Nek Acon sang Pengguling• kelas wahid dijemput seorang lelaki kumuh berbaju drill warna krem. Gelapnya malam tak menjadi halangan bagi sang lelaki kekar untuk menembusnya, nyanyian burung hantu di Aik Kundor• tak menyusutkan keberaniannya mengayuh sepeda mister secepat deru angin malam yang mampu ditebarnya, dan riuh rendahnya bunyi keriut rantai sepeda menambah semangatnya melesat tajam, meski hanya ditemani lampu senter berbatu lima di tangannya. Tajam cahaya senternya, lebih dari empat tiang telepon ditembusnya. Jangankan anjing yang siap berpesta pora menebarkan kotoran di jalanan beraspal itu, trenggiling dan musangpun mampu dikenalinya dengan seksama bila bertebaran dan menyeberang di jalanan nan gelap gulita.

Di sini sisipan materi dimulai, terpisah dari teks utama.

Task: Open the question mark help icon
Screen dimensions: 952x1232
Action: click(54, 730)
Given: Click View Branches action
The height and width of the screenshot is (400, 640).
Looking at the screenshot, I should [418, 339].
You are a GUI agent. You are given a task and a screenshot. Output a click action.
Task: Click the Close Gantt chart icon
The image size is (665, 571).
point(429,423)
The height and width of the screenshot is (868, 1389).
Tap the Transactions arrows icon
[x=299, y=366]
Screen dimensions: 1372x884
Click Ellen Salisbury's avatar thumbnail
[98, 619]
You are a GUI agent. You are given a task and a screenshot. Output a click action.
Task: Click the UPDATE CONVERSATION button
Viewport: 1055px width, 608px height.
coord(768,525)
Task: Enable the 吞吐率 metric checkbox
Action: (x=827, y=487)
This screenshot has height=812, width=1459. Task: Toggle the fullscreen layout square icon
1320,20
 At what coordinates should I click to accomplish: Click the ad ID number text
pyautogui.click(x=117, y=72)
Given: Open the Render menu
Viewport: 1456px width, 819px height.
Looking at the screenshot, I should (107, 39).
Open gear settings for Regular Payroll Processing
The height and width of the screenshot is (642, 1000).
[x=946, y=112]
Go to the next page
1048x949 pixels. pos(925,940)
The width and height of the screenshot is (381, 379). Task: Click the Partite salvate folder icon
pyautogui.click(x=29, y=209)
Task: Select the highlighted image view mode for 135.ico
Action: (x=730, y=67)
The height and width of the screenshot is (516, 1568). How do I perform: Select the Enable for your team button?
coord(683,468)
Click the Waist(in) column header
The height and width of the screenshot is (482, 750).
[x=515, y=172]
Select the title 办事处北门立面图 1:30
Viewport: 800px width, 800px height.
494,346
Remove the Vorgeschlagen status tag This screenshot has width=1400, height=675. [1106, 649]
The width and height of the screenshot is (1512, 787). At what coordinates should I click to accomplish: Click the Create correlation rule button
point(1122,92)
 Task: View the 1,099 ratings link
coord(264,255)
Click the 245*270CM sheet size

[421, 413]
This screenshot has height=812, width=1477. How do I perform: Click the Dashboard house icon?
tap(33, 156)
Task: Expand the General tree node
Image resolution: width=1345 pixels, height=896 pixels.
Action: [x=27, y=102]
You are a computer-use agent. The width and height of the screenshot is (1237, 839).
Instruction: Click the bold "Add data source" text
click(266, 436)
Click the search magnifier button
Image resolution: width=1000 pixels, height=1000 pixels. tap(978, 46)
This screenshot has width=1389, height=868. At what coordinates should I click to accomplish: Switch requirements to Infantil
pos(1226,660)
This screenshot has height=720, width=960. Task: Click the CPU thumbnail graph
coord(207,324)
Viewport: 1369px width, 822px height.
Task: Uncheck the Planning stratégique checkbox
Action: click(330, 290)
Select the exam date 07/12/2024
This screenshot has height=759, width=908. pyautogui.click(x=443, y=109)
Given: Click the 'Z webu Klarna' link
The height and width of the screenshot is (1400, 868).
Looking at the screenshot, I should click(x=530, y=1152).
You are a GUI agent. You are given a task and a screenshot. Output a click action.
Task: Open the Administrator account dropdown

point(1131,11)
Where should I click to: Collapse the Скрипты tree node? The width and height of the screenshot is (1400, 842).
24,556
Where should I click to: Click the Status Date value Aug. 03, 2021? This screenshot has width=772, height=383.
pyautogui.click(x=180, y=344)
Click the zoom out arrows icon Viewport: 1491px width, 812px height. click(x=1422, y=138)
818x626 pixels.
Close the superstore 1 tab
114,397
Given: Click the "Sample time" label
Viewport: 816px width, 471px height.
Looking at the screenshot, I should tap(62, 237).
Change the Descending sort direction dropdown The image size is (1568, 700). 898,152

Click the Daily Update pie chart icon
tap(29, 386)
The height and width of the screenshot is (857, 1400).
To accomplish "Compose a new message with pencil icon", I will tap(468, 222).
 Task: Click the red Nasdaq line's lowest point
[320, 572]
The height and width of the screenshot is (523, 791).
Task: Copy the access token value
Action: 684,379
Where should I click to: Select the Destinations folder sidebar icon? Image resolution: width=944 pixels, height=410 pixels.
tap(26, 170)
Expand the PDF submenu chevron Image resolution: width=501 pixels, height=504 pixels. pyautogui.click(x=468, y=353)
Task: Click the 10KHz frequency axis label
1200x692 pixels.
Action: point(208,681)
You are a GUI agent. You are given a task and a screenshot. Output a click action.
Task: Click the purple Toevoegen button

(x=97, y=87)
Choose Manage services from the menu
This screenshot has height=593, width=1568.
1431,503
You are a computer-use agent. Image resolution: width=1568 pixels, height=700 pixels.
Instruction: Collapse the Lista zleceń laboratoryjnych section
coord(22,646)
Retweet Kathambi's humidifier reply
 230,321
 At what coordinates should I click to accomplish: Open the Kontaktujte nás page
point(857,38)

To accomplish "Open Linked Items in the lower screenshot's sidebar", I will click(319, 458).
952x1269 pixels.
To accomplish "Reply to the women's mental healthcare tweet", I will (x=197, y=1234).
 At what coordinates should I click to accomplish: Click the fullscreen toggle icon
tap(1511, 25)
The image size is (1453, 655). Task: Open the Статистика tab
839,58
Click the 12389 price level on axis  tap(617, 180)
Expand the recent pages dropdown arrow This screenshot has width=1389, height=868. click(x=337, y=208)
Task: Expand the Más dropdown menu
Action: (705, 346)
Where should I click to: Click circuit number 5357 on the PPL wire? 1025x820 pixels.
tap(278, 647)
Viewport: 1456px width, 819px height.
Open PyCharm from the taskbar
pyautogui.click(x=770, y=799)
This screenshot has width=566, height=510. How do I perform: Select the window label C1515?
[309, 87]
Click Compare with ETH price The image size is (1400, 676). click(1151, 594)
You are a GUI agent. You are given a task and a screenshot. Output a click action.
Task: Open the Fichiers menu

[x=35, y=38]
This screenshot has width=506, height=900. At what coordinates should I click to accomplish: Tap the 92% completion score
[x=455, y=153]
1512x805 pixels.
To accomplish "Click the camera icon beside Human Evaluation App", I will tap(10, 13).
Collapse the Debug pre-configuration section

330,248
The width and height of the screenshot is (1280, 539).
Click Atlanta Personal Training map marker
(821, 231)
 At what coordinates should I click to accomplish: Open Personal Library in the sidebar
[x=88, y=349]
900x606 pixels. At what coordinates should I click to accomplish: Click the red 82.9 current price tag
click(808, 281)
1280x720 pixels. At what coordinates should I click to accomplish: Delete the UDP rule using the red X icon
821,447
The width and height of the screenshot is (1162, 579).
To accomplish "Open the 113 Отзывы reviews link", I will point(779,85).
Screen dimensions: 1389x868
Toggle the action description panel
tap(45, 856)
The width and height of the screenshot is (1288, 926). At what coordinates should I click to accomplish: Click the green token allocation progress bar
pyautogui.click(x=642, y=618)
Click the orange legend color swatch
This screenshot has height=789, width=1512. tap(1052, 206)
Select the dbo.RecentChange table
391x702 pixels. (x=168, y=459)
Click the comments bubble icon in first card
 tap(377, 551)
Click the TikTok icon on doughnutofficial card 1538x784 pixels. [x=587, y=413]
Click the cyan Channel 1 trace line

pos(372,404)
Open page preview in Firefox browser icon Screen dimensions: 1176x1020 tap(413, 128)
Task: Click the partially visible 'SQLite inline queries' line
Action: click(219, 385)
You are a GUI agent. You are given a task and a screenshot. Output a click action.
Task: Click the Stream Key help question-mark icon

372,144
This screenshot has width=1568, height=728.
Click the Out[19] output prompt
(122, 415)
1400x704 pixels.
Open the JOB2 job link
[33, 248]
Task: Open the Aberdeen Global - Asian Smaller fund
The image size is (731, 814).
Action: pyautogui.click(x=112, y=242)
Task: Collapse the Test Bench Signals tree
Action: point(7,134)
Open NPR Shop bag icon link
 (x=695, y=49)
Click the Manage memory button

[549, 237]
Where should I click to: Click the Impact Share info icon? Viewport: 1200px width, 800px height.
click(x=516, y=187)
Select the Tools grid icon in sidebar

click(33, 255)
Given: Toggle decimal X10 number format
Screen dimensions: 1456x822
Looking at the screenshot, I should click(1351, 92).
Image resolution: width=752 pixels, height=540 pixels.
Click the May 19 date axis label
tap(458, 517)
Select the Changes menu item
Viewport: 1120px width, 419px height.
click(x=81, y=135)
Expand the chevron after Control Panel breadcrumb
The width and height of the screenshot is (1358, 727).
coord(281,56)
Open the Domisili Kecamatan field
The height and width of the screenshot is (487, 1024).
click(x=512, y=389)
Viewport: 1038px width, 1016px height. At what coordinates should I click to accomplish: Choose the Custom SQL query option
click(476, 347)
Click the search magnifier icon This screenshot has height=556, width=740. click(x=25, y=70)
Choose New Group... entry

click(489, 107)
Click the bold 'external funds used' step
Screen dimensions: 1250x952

”Assalamualaikum....” ujarnya saat tiba di depan sebuah rumah panggung berdinding papan bercat kapur. Dinaikinya empat anak tangga batu yang menjadi satu-satunya tangga batu melengkapi empat kaki batu di setiap sudut rumah itu.
”Wah, belum dijawabnya juga salamku.” gumamnya.
”Jangan-jangan nek pengguling sudah nyenyak tidur.”
Dikitarinya rumah itu dengan penuh kehati-hatian. Dua jendela di kanan kiri tak satupun menampakkan diri akan dibuka, jendela sampingpun juga demikian, apalagi pintu dan jendela belakang yang berbahan kulit kayu tak sedikitpun menampakkan gerak sesosok tubuhpun. Hanya ada sebuah lampu pelita dari kaleng susu terlihat dari celah lobang di antara kulit kayu yang tak sempurna menutup. Selebihnya hanyalah sebuah obor yang dinyalakan tepat di dekat tangga depan rumah tadi sebagai pertanda inilah rumah pengguling.
Obor memang sering dipasang di depan rumah para punggawa kampung, mulai dari Kepala Kampung, Dukun Kampung, hingga Pengguling Kampung. Selain mereka itu, hampir tak ada yang memasangnya. Merekalah orang-orang penting di kampung, yang senantiasa menerima dengan terbuka setiap warga yang berkepentingan meski sudah sangat larut malam. Pemimpin-pemimpin yang melayani, bukan pemimpin-pemimpin yang minta dilayani.
”Assalamualaikum.....” kembali diberanikannya mengucap salam.
”Waalaikum salam....” seorang nenek membuka pintu.
”Sudah mau beranak binimu. Sudah kudapat tanda selepas sholat isya tadi.” lanjutnya.
Tak sedikitpun lelaki tadi bertanya apa maksud tanda yang telah dilihat nek pengguling tadi, karena ia sendiri sudah tahu bahwa setiap pengguling diberkahi keistimewaan melihat tanda kelahiran. Bukan hanya pengguling, setiap pengurus jenazah juga sudah diberkahi keistimewaan melihat tanda kematian. Berkah yang sering sudah turun temurun, entah karena sudah ditakdirkan atau memang karena sengaja diajarkan.
Mereka yang menyambut kelahiran harus berbeda dengan yang menyambut kematian, karena hidup dan mati adalah dua proses perjalanan hidup manusia yang saling melengkapi. Itulah sebabnya nek pengguling tak pernah jadi pengurus jenazah meskipun ia mampu melakukannya. Dukun Kampung tak pernah menjadi Dukun Air meskipun ia mampu melakukannya. Kepala Kampung juga tak pernah menjadi Kepala Desa meskipun ia juga mampu melakukannya. Inilah wujud sinkronisasi kehidupan Melayu Belitong.